(Dataset records)
-------

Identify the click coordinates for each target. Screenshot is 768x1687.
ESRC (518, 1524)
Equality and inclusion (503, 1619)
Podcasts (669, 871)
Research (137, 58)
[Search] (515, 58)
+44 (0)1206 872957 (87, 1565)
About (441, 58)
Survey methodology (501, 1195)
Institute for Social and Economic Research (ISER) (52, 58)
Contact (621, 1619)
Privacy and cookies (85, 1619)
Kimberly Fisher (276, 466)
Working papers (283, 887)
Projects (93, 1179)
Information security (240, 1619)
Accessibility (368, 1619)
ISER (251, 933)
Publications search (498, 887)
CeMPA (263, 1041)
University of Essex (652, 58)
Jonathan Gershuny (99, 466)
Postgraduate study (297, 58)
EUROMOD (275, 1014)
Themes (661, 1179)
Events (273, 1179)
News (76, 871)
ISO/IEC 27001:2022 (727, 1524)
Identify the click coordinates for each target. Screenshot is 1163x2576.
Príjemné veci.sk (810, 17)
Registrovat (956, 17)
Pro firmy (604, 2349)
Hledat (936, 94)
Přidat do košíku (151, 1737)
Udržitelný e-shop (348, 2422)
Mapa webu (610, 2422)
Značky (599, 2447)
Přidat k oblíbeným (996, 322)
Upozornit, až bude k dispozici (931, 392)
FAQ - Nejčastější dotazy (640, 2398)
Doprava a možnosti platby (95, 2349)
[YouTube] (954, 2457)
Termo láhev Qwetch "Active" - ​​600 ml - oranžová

-------

● **Description of the task**: Your answer must be the line containing "Značky (599, 2447)" and every line after it through the end of the records above, reproduced exactly and alone.

● **Reply to the task**:
Značky (599, 2447)
Přidat k oblíbeným (996, 322)
Upozornit, až bude k dispozici (931, 392)
FAQ - Nejčastější dotazy (640, 2398)
Doprava a možnosti platby (95, 2349)
[YouTube] (954, 2457)
Termo láhev Qwetch "Active" - ​​600 ml - oranžová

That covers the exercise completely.